Ce train passe sans même que je le vois tellement l’instant de toi et si prégnant, que j’en oublie les jours, ressentant ce souffle, attentive à lui, régissant ma vie, Seigneur.

Sur ce quai, pendu comme à l’instant, je reste là, immobile, restant dans ta conscience où seul cet instant me gratifie tellement, qu’il m’inonde de ton bonheur, Seigneur.

 

L’instant que tu me donnes à chaque instant est comme un cadeau illuminé, que je prends avec gourmandise et délectation.

Ta présence, ta douceur m’accompagne dans ces instants tout pleins de toi, où je me sens comme une petite fille, allant avec son père vers l’inconnu, confiante.

Par cette seule force de ce souffle qui se superpose sur la conscience, comme d’une cadence jouait à bon rythme. 

Par Ta Grâce, ces instants deviennent de plus en plus longs comme un élastique qu’on étire. 

Cette certitude de l’instant qui s’étire, je le dois à Ta Grâce, où mon attention devient plus soutenue, Seigneur, dans la méditation profonde.

 

Comme si tu m’y emmenais, Seigneur, me prenant par la main dans cet instant ou l’instant n’est plus, qu’un seul et même instant.
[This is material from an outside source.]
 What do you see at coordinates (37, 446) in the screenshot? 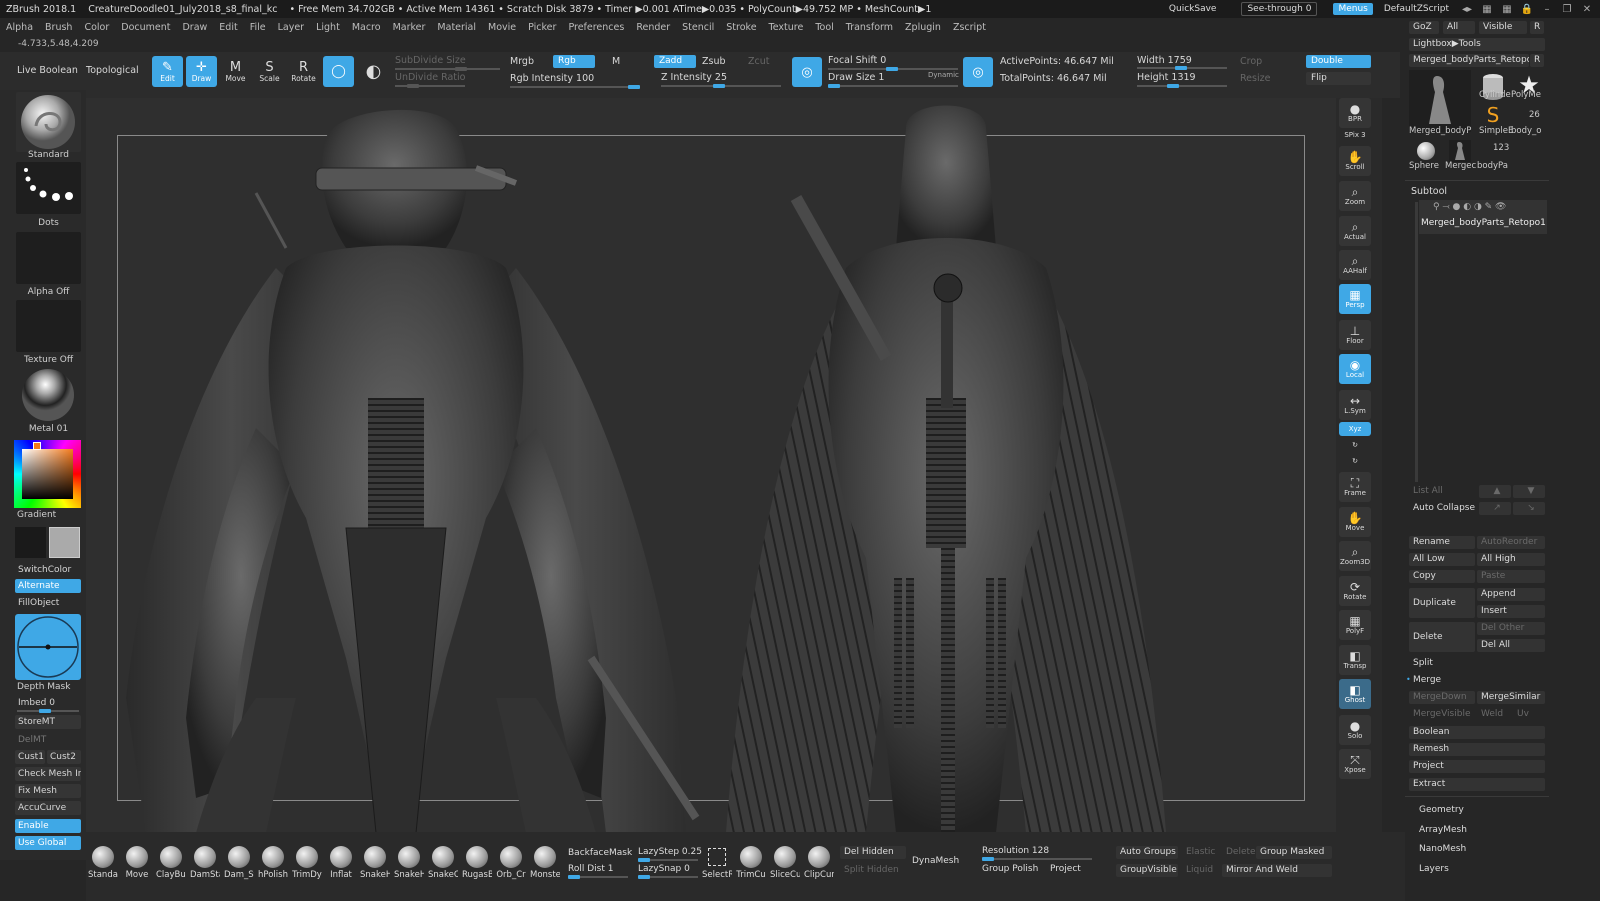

Ça bascule dans un autre tableau comme un copier collé, pour me retrouver dans ta béatitude, Seigneur, où règne cet instant plein de profondeur.

Tu me gâtes à chaque instant, où mon attention se lie à toi, pour ne former que cet instant volupté, infini instant de ta Grâce. 

Seule m’importe ta conscience, Seigneur, où je la pose volontairement sur ce souffle, attentive à ce souffle qui me propulse avec Grâce, dans ta conscience.

 

Je ne serais te dire combien, oh Seigneur, combien mon existence devient magique par ta Grâce, par ces actes posés en conscience.

Tout devient si facile comme d’un mentor qui seconde son élève pour qu’il fasse les choses bien, comme elles doivent être faites, au moment où elles doivent l’être. 

C’est comme d’une consolation que d’être enfin réunit où tu me donnes sans relâche, Seigneur, des petites friandises dont tu parsèmes mon chemin. 

C’est donc par ce souffle que je lie mon existence à toi, qui par Sa Grâce me positionnes dans l’instant, restant à l’abri de cet instant, pour savoir que cet instant est ma vie.